◆ Written exercise A ◆
Quote the Flight Club 502 passage word for word, starting at "The four pillars" and ending at "for amazing opportunities.".
◆ Written exercise B ◆
Print the records verbatim, starting at the beginning of the records and ending at the line containing "coord(597,294)", with both ends included. Leave the pictures out.

** Start Source excerpt **

Flight Club 502 is based out of Bowman Field in Louisville. Klein says in 2015, the group started meeting at Hangar 5, the Vintage Warbirds hangar, thanks to Jeff Daus. Then in 2019, the club had grown so much that they needed a bigger space. Klein and company moved into the Central American building next door to the old terminal.
“It was unoccupied for years,” Klein says. “It needed a lot of renovation, but we had volunteers, kids and parents helping us to make it nice.”
Various scholarship opportunities are available for deserving members. Criteria for selection include motivation, needs, merit and availability for training. Funds may be used for any flight-training-related expenses, books and equipment.
“The Flight Club 502 Kentucky Aviation Aerospace Education Endowment was created from a very generous donation by Mark and Kellie Carter,” Klein says. “We hope to let that fund grow while utilizing it later to sustain and grow Flight Club.”
Part of that growth includes inspiring other clubs in different parts of the United States. In November 2021, Flight Club 502 flew its fleet to Blue Grass Airport in Lexington and launched Flight Club 859. The Flight Across America program is designed to accomplish several objectives including immediate outreach and exposure to Flight Club 502 and its accomplishments. The effort is developed around a framework of establishing a franchise package that includes a startup narrative and a handbook to help create flight clubs across the country.
“The package includes the tasks and steps necessary to establish a Flight Club,” Klein says. “It also provides substantive content and course material that FC502 has developed to conduct aviation-related training, programming, outreach, after-school programs and summer camps.”
The four pillars of Flight Club 502 are STEM education, patriotism, entrepreneurship and good decision making. Klein says the Gone West program is one way the club embodies patriotism. Gone West is a term used in the aviation industry when someone dies. Klein describes the program as a chance to bring our community together and be thankful for the country where we live.
“We had our last Gone West ceremony in October honoring Major General Philip Ardery,” Klein says. “About 150 people attended and we had a flyover. It was gorgeous. We’ll hold our next one in the spring.”
Klein says the club isn’t just important to the aviation community and all of Louisville. She says, to put it simply, it brings people together for amazing opportunities.
“I’ve watched shy kids who wouldn’t look people in the eye become great public speakers,” Klein says. “I really think it has the ability to change lives. Flying makes people confident. We have a great community of people here who listen to each other and mentor one another.”
Klein now serves as executive director at the age of 25. She says it’s incredible to see how much the club has grown over the years, and it is a full-circle experience for her.
“I never thought in 2015, when we started, this would be my future,” Klein says. “I went off to college in Nashville but stayed on the executive board. I came back to Louisville last year and it’s insane to see how much it’s grown.”
Klein and Gordon hope Flight Club 502 will continue to fly high for years in Louisville and other cities across the United States.

** End Source excerpt **
** Start Listed records **

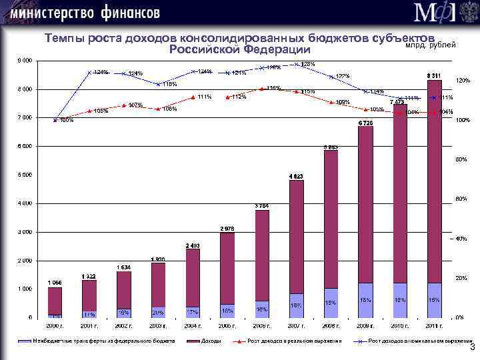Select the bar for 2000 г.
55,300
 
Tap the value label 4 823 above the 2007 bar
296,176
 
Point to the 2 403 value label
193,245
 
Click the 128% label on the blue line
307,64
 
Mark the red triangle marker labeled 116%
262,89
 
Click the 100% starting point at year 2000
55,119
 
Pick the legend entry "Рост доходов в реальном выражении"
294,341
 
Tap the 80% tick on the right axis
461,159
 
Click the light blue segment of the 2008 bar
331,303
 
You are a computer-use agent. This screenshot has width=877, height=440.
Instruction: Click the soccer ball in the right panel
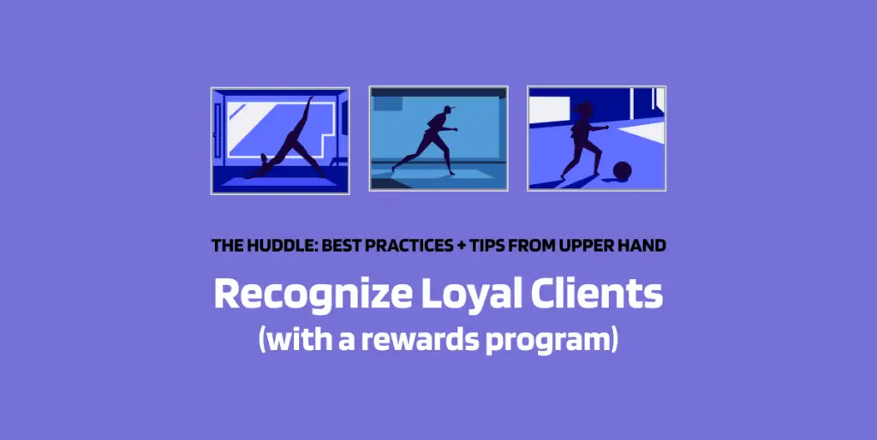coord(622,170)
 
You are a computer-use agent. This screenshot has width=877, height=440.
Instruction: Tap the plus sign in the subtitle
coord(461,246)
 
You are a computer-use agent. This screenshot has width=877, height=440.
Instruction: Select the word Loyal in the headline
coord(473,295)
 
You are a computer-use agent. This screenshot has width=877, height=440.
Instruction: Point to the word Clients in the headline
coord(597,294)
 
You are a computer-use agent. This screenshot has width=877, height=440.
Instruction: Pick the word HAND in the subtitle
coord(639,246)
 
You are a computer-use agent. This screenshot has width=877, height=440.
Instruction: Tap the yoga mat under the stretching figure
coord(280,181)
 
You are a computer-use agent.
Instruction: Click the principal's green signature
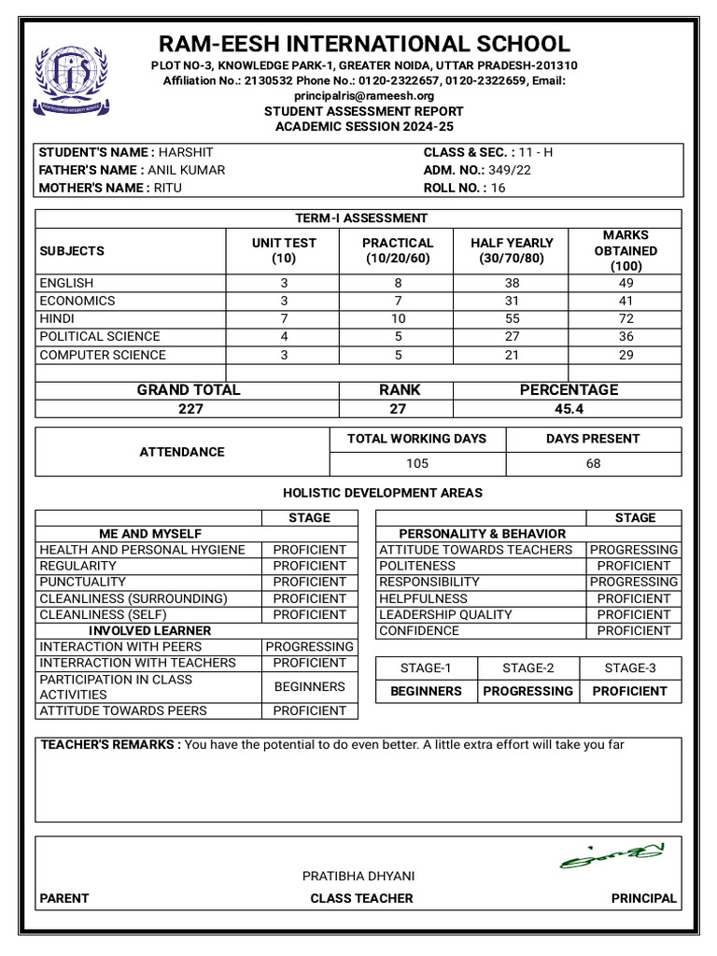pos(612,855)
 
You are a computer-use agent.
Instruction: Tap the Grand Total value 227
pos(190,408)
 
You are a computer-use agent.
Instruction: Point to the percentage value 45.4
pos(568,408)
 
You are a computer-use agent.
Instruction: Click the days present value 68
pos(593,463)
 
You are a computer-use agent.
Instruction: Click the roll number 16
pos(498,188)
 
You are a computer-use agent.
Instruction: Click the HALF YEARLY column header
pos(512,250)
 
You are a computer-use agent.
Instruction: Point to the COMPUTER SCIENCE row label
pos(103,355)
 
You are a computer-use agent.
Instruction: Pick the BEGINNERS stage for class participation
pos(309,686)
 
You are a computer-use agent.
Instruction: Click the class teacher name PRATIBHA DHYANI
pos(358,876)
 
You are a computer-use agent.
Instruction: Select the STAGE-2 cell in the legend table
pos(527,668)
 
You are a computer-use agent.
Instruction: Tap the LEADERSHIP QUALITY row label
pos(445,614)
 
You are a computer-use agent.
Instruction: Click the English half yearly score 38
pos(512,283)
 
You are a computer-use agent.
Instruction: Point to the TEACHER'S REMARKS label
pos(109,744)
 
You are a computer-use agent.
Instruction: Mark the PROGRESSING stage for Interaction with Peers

** End Listed records **

◆ Expected output A ◆
The four pillars of Flight Club 502 are STEM education, patriotism, entrepreneurship and good decision making. Klein says the Gone West program is one way the club embodies patriotism. Gone West is a term used in the aviation industry when someone dies. Klein describes the program as a chance to bring our community together and be thankful for the country where we live.
“We had our last Gone West ceremony in October honoring Major General Philip Ardery,” Klein says. “About 150 people attended and we had a flyover. It was gorgeous. We’ll hold our next one in the spring.”
Klein says the club isn’t just important to the aviation community and all of Louisville. She says, to put it simply, it brings people together for amazing opportunities.

◆ Expected output B ◆
Select the bar for 2000 г.
55,300
 
Tap the value label 4 823 above the 2007 bar
296,176
 
Point to the 2 403 value label
193,245
 
Click the 128% label on the blue line
307,64
 
Mark the red triangle marker labeled 116%
262,89
 
Click the 100% starting point at year 2000
55,119
 
Pick the legend entry "Рост доходов в реальном выражении"
294,341
 
Tap the 80% tick on the right axis
461,159
 
Click the light blue segment of the 2008 bar
331,303
 
You are a computer-use agent. This screenshot has width=877, height=440.
Instruction: Click the soccer ball in the right panel
coord(622,170)
 
You are a computer-use agent. This screenshot has width=877, height=440.
Instruction: Tap the plus sign in the subtitle
coord(461,246)
 
You are a computer-use agent. This screenshot has width=877, height=440.
Instruction: Select the word Loyal in the headline
coord(473,295)
 
You are a computer-use agent. This screenshot has width=877, height=440.
Instruction: Point to the word Clients in the headline
coord(597,294)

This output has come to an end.